- **Task objective**: Each line from the one with "Choose the Standard" to the final line of the data must be reproduced exactly, and no other line may appear.

Supplied data Start Marker

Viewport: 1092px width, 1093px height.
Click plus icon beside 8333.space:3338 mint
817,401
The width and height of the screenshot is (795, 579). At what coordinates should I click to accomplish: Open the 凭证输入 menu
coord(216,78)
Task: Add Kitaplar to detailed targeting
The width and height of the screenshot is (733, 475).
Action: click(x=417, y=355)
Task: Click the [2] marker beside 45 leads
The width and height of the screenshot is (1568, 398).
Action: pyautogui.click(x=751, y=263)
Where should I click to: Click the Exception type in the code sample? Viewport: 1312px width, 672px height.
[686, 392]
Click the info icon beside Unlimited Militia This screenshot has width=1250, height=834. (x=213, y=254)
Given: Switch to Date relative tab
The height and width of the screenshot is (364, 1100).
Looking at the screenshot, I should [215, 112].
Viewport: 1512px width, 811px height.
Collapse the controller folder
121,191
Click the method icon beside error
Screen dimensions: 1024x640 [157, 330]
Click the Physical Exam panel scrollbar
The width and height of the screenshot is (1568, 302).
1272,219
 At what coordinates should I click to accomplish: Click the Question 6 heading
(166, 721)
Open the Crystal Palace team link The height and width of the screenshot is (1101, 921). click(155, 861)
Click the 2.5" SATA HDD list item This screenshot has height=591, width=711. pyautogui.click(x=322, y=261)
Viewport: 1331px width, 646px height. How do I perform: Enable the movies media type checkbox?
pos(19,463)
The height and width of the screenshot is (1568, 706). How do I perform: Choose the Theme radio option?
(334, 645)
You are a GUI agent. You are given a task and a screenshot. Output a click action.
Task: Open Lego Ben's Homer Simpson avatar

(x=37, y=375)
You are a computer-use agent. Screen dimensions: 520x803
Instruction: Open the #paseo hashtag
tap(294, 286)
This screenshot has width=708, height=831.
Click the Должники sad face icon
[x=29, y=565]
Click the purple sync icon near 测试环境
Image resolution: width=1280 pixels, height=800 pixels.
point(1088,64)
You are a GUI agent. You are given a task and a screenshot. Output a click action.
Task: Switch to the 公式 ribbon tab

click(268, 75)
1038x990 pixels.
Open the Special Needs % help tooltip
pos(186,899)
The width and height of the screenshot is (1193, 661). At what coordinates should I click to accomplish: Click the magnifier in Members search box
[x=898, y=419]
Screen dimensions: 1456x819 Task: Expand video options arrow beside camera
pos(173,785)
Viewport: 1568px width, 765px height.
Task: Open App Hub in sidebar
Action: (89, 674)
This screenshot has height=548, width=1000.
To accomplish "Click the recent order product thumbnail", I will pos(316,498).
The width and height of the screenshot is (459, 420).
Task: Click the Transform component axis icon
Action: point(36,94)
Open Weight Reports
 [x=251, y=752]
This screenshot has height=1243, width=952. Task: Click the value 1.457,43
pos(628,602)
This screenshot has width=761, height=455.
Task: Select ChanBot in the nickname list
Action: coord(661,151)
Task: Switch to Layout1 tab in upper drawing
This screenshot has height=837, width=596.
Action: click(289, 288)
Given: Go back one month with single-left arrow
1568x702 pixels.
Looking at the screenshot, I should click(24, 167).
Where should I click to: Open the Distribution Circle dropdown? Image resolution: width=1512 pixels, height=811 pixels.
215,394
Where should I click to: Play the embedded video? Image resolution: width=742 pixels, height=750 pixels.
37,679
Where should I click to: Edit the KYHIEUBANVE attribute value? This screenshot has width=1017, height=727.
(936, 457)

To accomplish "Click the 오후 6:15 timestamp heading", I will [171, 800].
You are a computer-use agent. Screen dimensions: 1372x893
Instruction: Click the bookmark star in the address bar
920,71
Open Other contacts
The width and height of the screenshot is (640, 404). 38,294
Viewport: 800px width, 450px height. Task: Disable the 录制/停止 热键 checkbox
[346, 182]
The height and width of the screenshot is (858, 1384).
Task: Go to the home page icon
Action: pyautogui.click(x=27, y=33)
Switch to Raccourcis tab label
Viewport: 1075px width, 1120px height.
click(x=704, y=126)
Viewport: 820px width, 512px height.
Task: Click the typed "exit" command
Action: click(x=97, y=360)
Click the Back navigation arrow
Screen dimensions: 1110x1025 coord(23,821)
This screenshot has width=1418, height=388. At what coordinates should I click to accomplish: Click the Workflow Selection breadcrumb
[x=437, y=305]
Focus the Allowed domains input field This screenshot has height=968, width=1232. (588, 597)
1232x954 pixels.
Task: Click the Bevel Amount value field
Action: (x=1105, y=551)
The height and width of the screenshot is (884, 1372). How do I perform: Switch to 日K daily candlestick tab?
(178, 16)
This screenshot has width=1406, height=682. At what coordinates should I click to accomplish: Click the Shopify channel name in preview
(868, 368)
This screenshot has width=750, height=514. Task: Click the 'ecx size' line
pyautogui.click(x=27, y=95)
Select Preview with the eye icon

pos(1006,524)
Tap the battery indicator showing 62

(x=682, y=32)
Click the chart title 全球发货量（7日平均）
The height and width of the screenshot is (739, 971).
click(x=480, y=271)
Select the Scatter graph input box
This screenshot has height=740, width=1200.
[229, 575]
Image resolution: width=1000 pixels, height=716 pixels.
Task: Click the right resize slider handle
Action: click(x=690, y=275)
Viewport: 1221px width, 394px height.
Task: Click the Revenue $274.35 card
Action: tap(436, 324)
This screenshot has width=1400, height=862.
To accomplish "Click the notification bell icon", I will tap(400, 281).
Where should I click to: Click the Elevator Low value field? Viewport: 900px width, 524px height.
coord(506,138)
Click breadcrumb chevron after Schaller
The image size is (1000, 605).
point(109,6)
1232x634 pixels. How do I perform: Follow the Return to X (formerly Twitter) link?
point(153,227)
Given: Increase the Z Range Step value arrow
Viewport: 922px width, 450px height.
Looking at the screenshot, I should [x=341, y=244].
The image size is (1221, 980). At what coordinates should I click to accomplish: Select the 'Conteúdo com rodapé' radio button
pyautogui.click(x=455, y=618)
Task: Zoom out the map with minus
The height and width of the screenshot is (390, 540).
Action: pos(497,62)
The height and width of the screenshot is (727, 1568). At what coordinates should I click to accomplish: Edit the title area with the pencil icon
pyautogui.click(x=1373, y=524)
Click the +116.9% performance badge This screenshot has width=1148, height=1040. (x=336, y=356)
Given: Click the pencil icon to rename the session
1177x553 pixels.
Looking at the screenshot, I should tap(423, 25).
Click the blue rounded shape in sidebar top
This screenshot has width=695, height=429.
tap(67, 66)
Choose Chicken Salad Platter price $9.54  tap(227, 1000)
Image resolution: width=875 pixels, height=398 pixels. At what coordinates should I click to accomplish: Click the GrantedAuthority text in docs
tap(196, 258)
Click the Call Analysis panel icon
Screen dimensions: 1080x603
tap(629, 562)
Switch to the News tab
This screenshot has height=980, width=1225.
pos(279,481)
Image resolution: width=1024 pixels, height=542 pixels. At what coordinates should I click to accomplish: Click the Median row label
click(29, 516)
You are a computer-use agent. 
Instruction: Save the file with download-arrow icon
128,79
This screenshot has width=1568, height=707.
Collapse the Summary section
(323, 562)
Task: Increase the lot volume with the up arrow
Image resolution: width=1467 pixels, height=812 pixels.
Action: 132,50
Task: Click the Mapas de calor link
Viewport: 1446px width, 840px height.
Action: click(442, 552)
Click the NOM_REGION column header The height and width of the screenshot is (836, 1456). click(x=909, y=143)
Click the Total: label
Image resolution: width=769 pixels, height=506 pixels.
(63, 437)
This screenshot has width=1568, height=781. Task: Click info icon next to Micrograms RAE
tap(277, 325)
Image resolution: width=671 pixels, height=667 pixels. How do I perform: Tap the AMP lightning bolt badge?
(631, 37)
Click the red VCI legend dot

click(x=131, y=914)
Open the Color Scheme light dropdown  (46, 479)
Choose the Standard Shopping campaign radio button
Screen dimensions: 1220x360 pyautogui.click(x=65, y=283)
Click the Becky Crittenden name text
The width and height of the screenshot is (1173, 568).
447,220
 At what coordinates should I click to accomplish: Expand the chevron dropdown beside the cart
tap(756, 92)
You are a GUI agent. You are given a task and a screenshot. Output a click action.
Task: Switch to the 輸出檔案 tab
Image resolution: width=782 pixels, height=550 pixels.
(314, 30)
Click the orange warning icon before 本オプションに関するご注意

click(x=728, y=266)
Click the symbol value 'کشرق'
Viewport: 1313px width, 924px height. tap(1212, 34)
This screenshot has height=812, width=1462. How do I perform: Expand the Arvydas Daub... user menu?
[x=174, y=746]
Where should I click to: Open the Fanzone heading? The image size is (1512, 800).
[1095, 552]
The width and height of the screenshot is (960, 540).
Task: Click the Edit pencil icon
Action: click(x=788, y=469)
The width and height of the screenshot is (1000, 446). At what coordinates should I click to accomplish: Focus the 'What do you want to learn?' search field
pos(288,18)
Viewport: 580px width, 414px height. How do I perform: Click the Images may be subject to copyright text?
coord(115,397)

Supplied data End Marker

- **Solved problem**:
Choose the Standard Shopping campaign radio button
Screen dimensions: 1220x360 pyautogui.click(x=65, y=283)
Click the Becky Crittenden name text
The width and height of the screenshot is (1173, 568).
447,220
 At what coordinates should I click to accomplish: Expand the chevron dropdown beside the cart
tap(756, 92)
You are a GUI agent. You are given a task and a screenshot. Output a click action.
Task: Switch to the 輸出檔案 tab
Image resolution: width=782 pixels, height=550 pixels.
(314, 30)
Click the orange warning icon before 本オプションに関するご注意

click(x=728, y=266)
Click the symbol value 'کشرق'
Viewport: 1313px width, 924px height. tap(1212, 34)
This screenshot has height=812, width=1462. How do I perform: Expand the Arvydas Daub... user menu?
[x=174, y=746]
Where should I click to: Open the Fanzone heading? The image size is (1512, 800).
[1095, 552]
The width and height of the screenshot is (960, 540).
Task: Click the Edit pencil icon
Action: click(x=788, y=469)
The width and height of the screenshot is (1000, 446). At what coordinates should I click to accomplish: Focus the 'What do you want to learn?' search field
pos(288,18)
Viewport: 580px width, 414px height. How do I perform: Click the Images may be subject to copyright text?
coord(115,397)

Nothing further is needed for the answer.